I have not done any positive unlabeled learning in KNIME yet, but it sounds doable to me. From what you describe, you could try unsupervised learning on the whole dataset, essentially a clustering method. If all goes well, all positively labeled rows land in one cluster, along with some of the unlabeled ones (the ones with the missed positive diagnosis).You’d have to tune the parameters of the clustering algorithm such that this is the case, potentially with the Parameter Optimization Loop Node pair. As a metric the node pair shall maximize respectively minimize, the ratio of positively labeled rows in one cluster versus the other could work - but there you’d have to experiment on the exact details.

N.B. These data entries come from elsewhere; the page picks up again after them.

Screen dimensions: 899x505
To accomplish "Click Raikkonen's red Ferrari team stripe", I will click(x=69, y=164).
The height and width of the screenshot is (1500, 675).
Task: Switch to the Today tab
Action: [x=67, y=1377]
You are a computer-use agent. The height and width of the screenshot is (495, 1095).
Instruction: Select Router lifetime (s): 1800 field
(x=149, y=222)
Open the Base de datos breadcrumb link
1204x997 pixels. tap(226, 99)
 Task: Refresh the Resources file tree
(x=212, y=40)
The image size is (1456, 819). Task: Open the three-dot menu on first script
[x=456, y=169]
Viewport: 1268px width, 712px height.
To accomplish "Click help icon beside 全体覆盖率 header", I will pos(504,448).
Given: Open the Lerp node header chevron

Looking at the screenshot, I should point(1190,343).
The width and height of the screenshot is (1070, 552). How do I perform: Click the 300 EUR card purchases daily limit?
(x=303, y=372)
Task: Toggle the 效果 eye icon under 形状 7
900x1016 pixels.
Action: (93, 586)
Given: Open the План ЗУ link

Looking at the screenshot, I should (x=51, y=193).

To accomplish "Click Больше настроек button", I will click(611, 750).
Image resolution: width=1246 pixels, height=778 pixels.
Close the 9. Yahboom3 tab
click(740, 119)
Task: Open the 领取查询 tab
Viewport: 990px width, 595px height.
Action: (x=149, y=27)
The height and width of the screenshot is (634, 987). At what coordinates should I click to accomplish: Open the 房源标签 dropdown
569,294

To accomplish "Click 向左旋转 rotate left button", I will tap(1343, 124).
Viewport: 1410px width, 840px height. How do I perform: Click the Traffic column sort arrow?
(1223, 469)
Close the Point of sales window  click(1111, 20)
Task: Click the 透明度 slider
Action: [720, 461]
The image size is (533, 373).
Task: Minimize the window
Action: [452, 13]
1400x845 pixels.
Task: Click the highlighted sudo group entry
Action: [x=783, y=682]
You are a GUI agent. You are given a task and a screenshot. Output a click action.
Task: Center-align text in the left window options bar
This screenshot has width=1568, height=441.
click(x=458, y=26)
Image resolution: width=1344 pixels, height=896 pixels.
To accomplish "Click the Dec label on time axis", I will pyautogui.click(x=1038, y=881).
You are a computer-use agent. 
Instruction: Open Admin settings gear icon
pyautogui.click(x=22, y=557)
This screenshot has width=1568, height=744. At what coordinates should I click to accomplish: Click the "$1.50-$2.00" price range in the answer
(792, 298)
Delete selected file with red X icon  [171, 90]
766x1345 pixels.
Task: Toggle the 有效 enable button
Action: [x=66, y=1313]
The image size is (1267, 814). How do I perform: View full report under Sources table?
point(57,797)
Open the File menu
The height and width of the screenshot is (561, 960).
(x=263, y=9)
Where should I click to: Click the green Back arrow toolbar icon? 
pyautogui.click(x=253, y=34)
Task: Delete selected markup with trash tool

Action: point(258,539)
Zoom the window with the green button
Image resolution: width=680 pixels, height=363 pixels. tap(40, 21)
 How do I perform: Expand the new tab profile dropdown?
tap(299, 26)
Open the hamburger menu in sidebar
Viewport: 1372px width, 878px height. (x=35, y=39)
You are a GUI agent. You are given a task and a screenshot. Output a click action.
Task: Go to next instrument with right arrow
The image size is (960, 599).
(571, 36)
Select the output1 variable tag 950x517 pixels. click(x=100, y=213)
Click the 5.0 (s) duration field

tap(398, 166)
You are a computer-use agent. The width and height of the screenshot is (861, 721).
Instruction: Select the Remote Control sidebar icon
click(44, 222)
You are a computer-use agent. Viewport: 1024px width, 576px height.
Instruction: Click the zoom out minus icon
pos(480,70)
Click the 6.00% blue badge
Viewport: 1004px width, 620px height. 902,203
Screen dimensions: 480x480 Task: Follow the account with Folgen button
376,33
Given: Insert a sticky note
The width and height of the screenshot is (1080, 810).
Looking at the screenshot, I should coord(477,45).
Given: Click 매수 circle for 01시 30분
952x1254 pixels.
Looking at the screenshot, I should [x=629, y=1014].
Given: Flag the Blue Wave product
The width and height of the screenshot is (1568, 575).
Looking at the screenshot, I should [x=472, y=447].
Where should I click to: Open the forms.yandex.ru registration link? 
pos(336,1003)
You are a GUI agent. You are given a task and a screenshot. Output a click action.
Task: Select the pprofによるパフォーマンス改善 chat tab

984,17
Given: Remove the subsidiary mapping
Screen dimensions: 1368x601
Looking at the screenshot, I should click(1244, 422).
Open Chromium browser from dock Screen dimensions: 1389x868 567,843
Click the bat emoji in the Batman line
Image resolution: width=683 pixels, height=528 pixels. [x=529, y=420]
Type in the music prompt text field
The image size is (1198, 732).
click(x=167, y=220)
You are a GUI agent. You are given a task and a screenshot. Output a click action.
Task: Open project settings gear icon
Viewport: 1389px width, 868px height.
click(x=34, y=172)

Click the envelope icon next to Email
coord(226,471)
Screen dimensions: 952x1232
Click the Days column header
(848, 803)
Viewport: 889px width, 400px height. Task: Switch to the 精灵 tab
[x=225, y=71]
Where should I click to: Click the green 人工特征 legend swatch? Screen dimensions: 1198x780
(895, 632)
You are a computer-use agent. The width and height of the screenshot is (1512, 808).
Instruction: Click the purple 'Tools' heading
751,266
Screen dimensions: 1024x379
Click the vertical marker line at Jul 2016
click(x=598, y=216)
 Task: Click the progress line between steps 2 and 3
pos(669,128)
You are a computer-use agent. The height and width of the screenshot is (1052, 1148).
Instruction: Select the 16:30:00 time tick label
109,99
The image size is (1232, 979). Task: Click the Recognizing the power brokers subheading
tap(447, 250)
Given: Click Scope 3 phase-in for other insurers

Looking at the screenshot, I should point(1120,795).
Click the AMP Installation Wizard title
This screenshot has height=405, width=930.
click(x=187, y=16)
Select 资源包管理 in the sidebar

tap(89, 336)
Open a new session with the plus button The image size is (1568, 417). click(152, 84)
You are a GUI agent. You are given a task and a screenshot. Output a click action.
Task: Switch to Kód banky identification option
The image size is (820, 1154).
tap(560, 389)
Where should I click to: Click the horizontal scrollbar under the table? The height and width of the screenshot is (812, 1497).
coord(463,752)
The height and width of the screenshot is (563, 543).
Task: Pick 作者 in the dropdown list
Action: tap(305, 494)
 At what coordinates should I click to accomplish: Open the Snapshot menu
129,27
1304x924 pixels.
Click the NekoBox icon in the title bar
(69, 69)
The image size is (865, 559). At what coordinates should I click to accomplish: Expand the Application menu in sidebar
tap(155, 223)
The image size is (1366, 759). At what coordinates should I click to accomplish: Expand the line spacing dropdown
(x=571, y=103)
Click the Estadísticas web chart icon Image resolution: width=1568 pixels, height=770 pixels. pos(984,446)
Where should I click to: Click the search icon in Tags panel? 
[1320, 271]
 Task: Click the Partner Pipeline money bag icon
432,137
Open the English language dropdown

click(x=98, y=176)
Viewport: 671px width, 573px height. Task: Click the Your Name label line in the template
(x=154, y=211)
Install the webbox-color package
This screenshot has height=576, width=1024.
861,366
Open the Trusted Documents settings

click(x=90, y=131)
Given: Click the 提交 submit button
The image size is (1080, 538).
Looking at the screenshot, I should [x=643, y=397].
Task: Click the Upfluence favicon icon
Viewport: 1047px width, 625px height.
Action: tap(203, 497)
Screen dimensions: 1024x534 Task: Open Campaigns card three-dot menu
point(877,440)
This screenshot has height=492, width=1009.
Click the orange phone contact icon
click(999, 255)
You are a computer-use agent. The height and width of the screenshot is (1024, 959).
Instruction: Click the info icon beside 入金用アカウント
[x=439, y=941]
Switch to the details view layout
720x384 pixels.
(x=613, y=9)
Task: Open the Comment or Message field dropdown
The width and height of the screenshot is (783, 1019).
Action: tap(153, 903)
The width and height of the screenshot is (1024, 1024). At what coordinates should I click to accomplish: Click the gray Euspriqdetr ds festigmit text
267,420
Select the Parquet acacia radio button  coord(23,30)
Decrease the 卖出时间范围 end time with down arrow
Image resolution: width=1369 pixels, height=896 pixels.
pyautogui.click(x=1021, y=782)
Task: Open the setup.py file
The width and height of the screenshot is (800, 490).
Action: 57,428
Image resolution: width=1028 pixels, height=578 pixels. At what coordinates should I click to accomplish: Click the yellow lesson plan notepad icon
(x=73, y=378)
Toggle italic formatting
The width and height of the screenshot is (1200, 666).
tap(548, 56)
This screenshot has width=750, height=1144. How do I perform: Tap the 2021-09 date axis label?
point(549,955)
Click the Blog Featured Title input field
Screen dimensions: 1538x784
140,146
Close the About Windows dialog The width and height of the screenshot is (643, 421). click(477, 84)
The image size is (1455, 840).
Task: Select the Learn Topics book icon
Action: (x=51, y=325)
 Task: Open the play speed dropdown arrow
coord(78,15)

But this way you could support the clustering algorithm with the known labels.
A little unrelated, but maybe still inspirational is this workflow: Semi Supervised Clustering – KNIME Hub where two clustering methods are combined.
If you want to read up on the literature, I think a good term to start your search is “one-class semi-supervised learning”
Hope that helps and gives a rough idea,
Sounds like work for DBSCAN. To play with parameters to do not have labeled data in noise cluster.